A dissolução foi concretizada a 31 de março de 2026, a menos de um mês de o banco português passar para as mãos do grupo francês BPCE, que deverá formalizar a aquisição a 28 de abril.
A entidade representava um valor líquido de 11 milhões de euros nas contas do Novo Banco e uma perda por imparidade de 55,5 milhões de euros.
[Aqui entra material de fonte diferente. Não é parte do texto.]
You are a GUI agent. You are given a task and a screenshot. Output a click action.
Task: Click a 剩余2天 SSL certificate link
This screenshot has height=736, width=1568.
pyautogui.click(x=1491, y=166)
A NB África — que nasceu a partir do BES África, após a medida de resolução aplicada pelo Banco de Portugal em 2014 — chegou a gerir participações em dois bancos africanos: o Moza Banco, em Moçambique, e o International Investment Bank (IIB), em Cabo Verde. Nenhuma dessas posições se mantém actualmente.
O Moza Banco foi vendido ao fundo Arise em 2023. O IIB foi alienado ao IIBG Holdings, do Bahrein, em 2018, embora o Novo Banco tenha mantido uma participação residual de 10% até 2024, ano em que saiu definitivamente.
De fora desta equação ficou sempre o BES Angola — onde foi descoberto um buraco de 3,5 mil milhões de euros — por ter sido detido directamente pelo BES e não pela sociedade agora dissolvida.
O encerramento da NB África coincide com a fase final da transição para a nova liderança. A 29 de abril realiza-se uma assembleia geral de accionistas para eleger novos membros para o conselho, nomear auditor e alterar os estatutos — deliberações cuja eficácia está subordinada à conclusão da venda ao BPCE.
Com o fecho da NB África, o Novo Banco desfaz-se da última estrutura que o ligava formalmente ao projecto africano do BES — e encerra, de vez, essa herança.